En l’espèce, comme le relève à juste titre le ministère public, M. [W] [M] n’a pas versé aux débats l’acte de naissance de son grand-père revendiqué, de sorte qu’il ne justifie pas d’un état civil fiable et certain pour [Q] [M].
A titre surabondant, l’acte de mariage de ce dernier n’est pas non plus versés aux débats par le demandeur, de sorte que la demandeur ne justifie pas d’un lien de filiation de son père revendiqué à l’égard de [Q] [M].
Partant, M. [W] [M] ne peut ni se prévaloir de la nationalité française de [Q] [M] ni d’une chaîne de filiation à son égard et, en conséquence, qu’il est né d’un père français.

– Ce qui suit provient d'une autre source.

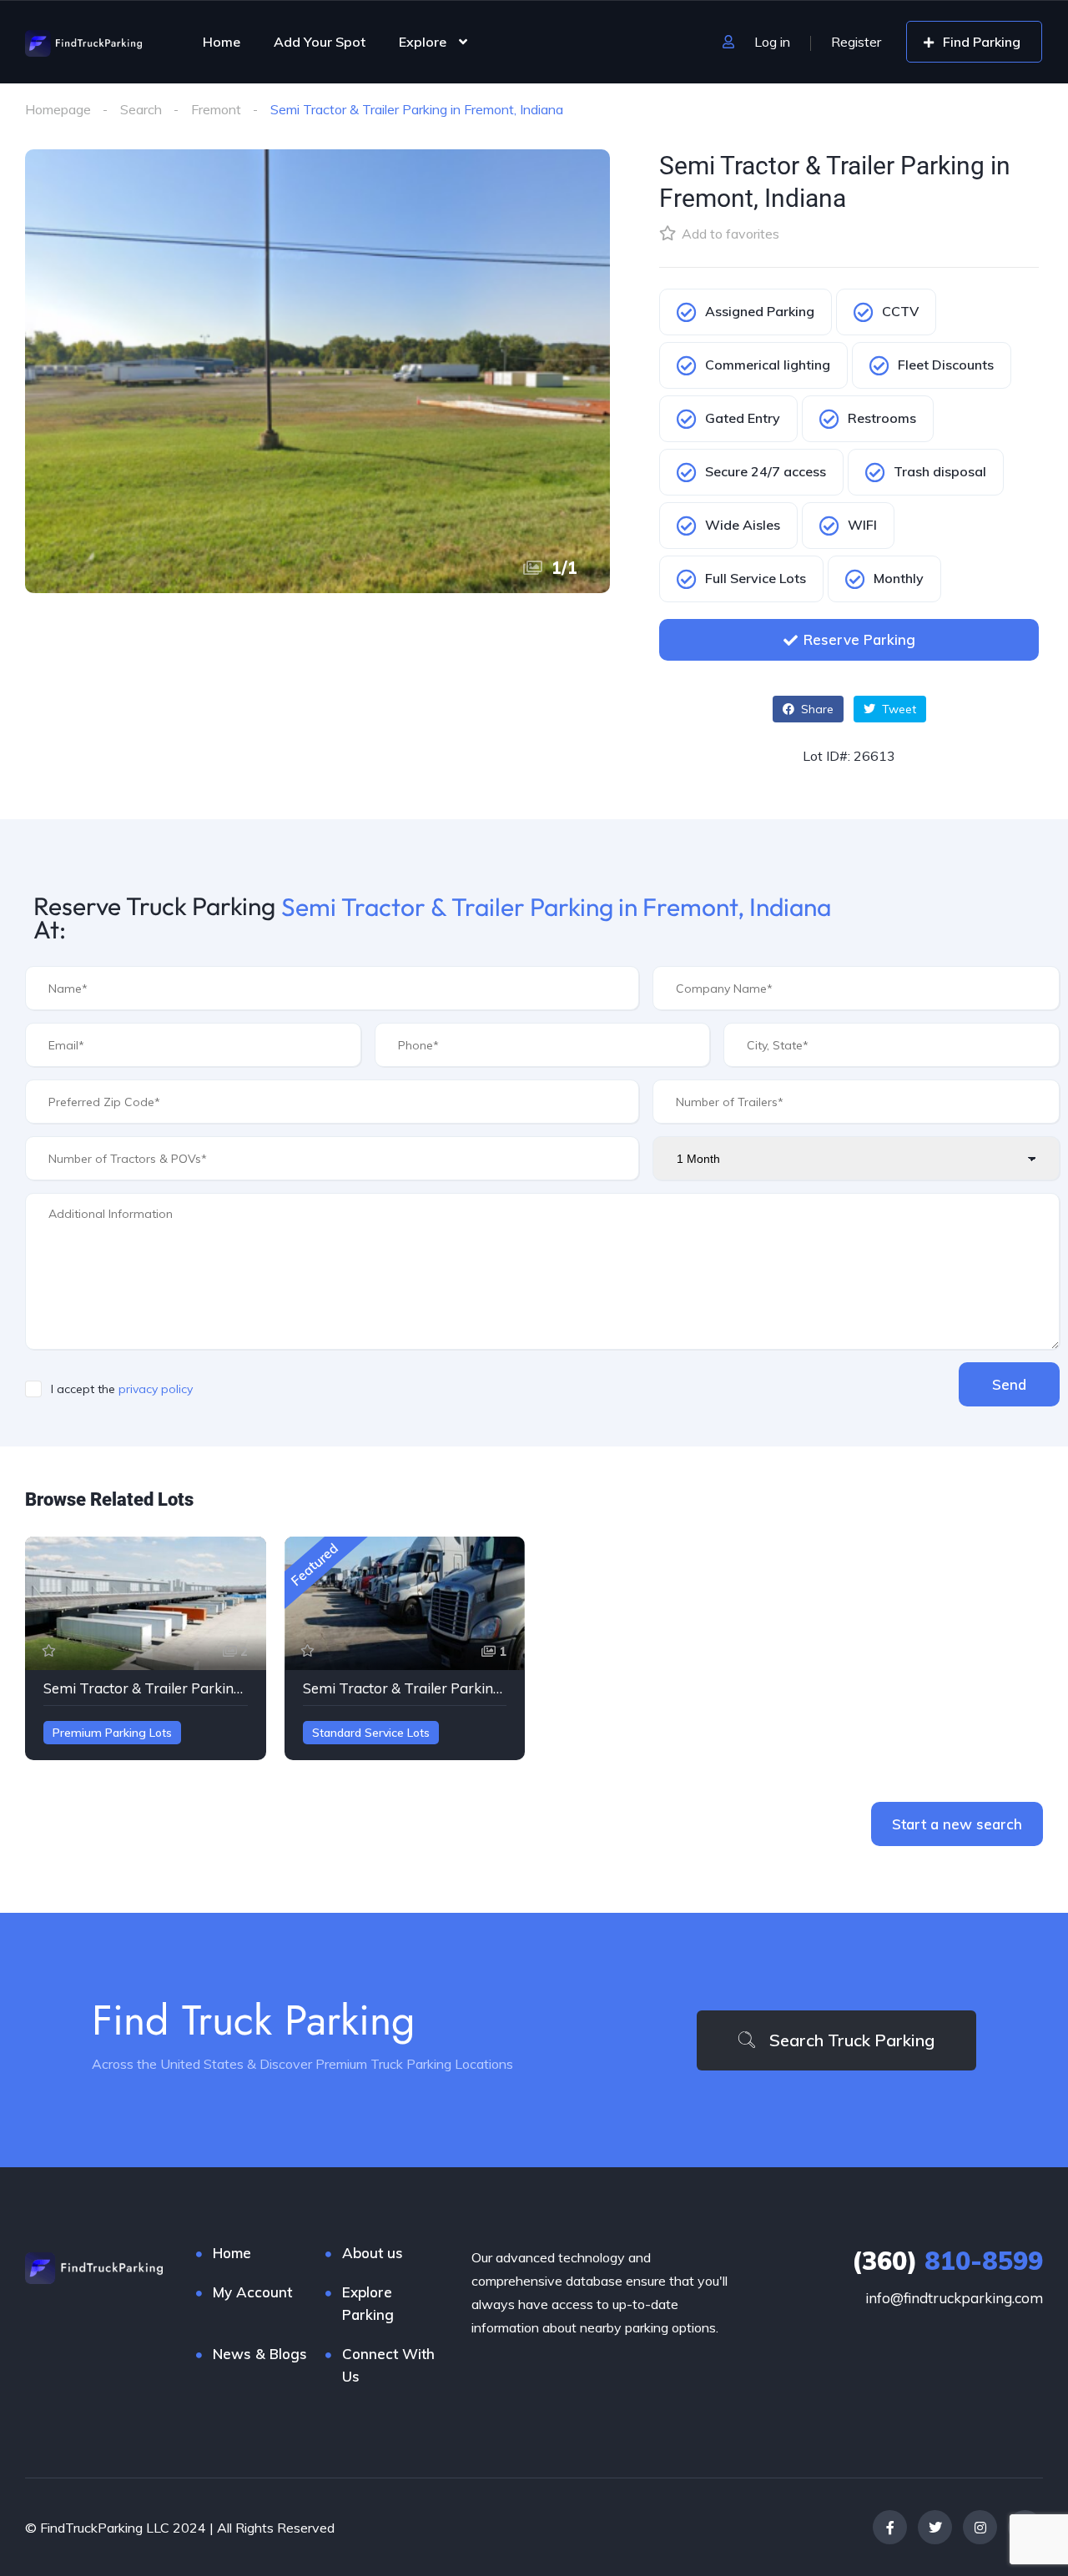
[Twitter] (935, 2527)
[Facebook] (890, 2527)
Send (1009, 1384)
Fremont (216, 109)
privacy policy (155, 1388)
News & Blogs (260, 2353)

Au regard de ces éléments, M. [W] [M] sera débouté de sa demande tendant à se voir reconnaître la nationalité française par filiation paternelle. En outre, dès lors qu’il ne revendique la nationalité française à aucun autre titre, il sera jugé, conformément à la demande reconventionnelle du ministère public, qu’il n’est pas de nationalité française.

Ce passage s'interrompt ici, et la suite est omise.